La notizia della morte di Francesco, il bambino soffocato da un panino al ristorante Ikea del centro commerciale Porta di Roma, è arrivata ieri sera, con grande disperazione non solo dei familiari ma anche dei tanti che avevano seguito in queste ore la sorte del bambino. Come se la morte di Francesco, avvenuta in un luogo a noi così familiare e che ci è sempre apparso sicuro, segnalasse una vulnerabilità impossibile da prevenire.
Eppure così non è: perché le morti dei bambini piccolissimi, per soffocamento come per incidente (ben cinquanta all’anno, seconda causa di morte tra i bambini da 0 a 4 anni), non sono quasi mai frutto del caso, né solo della disattenzione dei genitori che si affannano a controllare la dimensione di ogni giocattolo o oggetto nei paraggi. Molto più spesso, invece, in particolare per questa morte, sono il risultato di una società che non insegna a prevenire, preparando i genitori ai possibili pericoli e spiegando loro come evitarli, con un investimento di risorse che sarebbe assai limitato. Una società cui, in definitiva, poco importa della salute dei piccoli, così ossessivamente strumentalizzata invece dalle pubblicità di prodotti infantili.
Se così non fosse non si capirebbe perché la formazione sul tema della disostruzione delle vie aree, un corso di poche ora lungo al massimo mezza mattina, non venga reso obbligatorio per tutti gli educatori di asilo nido e di scuola materna, mentre ad oggi è ancora a discrezione degli istituti. E perché, anche questi semplici gesti che salvano la vita – e la cui ignoranza, probabilmente, ha causato la morte di Francesco, visto che la povera mamma ha fatto ciò che mai dovrebbe essere fatto in questi casi, tentare di prendere il cibo dalla gola, con il risultato di spingerlo ancora più giù – non vengano insegnati ai neogenitori. Personalmente ho avuto la possibilità di seguire il corso di disostruzione delle vie aeree (che trovate anche sul sito www.
Più in generale, manca davvero quel ponte, che altri paesi meno miopi mai si sognerebbero di trascurare, tra la nascita di un bambino in ospedale e la prosecuzione della sua vita a casa. Dove viene cresciuto da genitori che nessuno forma, e che potrebbero essere del tutto inconsapevoli dei pericoli esistenti, oltre che non capaci di gestirli, perché nessuno ha mai spiegato loro come crescere in sicurezza un bambino piccolissimo.

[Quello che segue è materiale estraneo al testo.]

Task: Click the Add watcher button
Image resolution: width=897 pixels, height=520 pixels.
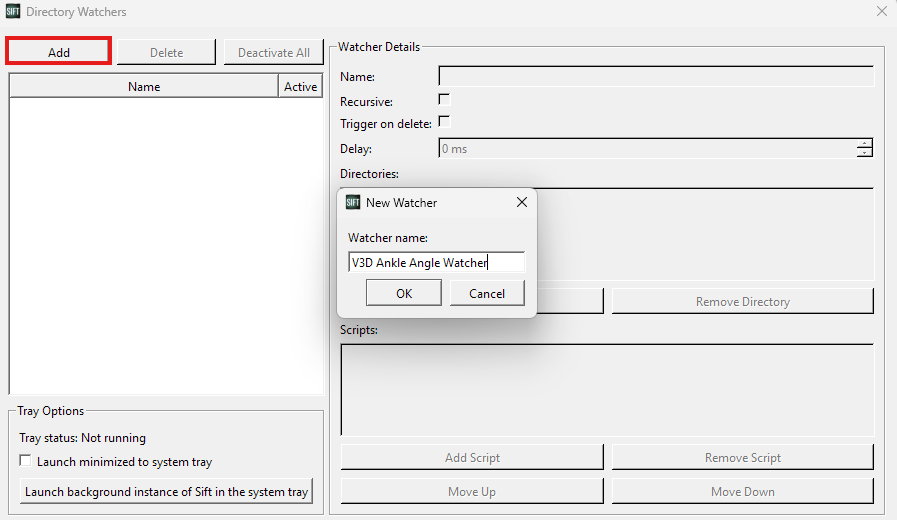Action: [x=58, y=52]
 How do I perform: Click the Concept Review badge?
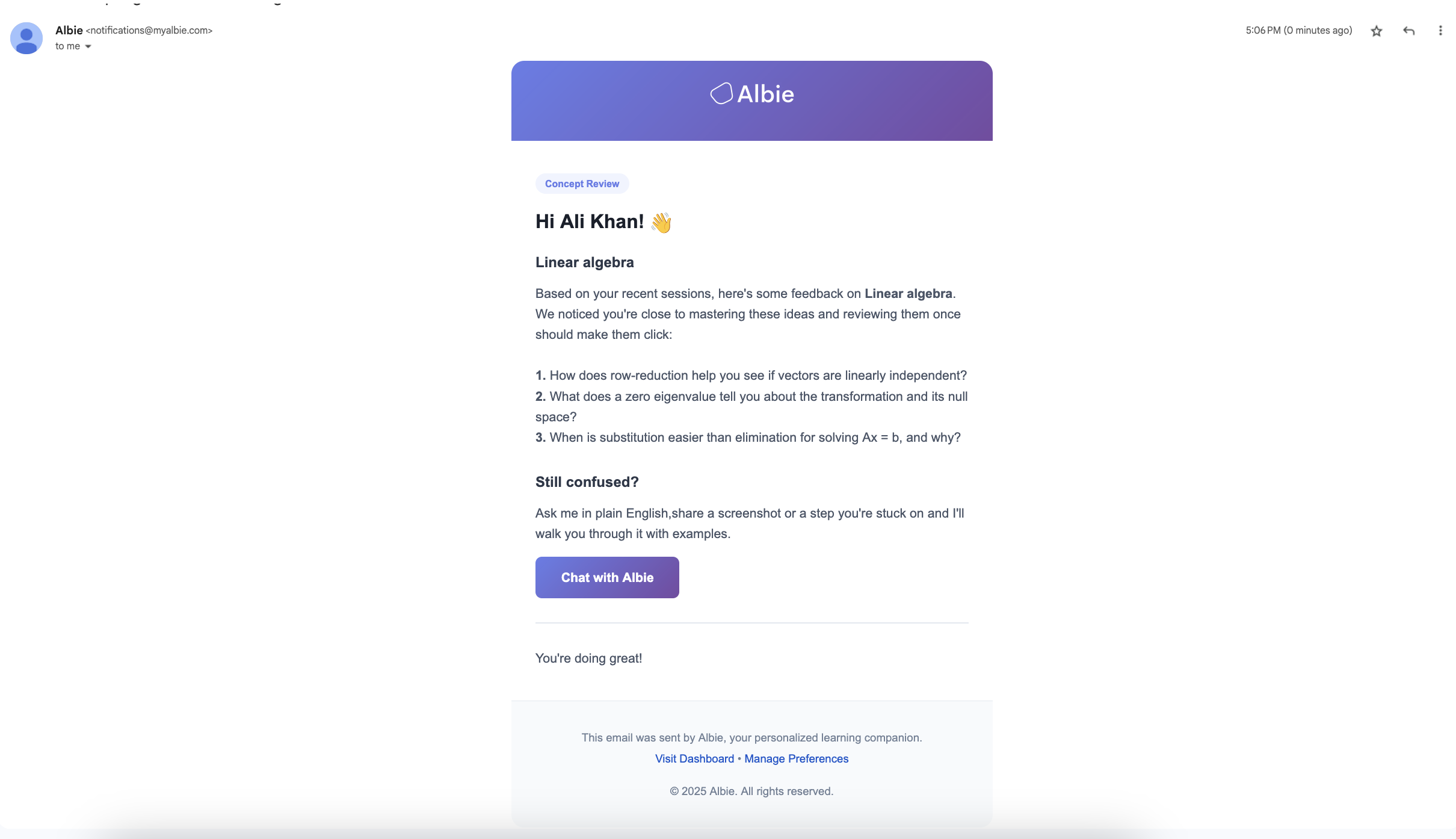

C’è poi la questione delle polemiche sui tempo dei soccorsi, non quelli di Ikea, che aveva un personale addestrato alle manovre (anche se la zia del bambino ne ha denunciato la lentezza, mentre l’azienda smentisce), ma quello del 118, il servizio di pronto soccorso della capitale già al centro di varie interrogazioni parlamentari e che è l’incubo di ogni romano, che sa che cattiva gestione e traffico possono minacciare soccorsi che salvano la vita. Le indagini chiariranno se quei lunghissimi tredici minuti di attesa sono un tempo “fisiologico” oppure no, mentre ci si chiede se un centro commerciale così enorme e isolato non dovrebbe avere un’ambulanza a disposizione (ma figuriamoci, in questi tempi di crisi).
La sola cosa sicura, intanto, è che la scena che si è consumata davanti agli occhi atterriti di tanti non è frutto del caso o della contingenza, ma è stata anche la conseguenza diretta della noncuranza verso la vita, specie dei bambini, praticato sistematicamente da istituzioni insensibili. Altrimenti, di nuovo, non si vede perché non si possano spendere un po’ di soldi in quella prevenzione che facilmente può evitare lutti così dolorosi. Sia per la famiglia colpita sia, in maniera diversa, per l’intera collettività.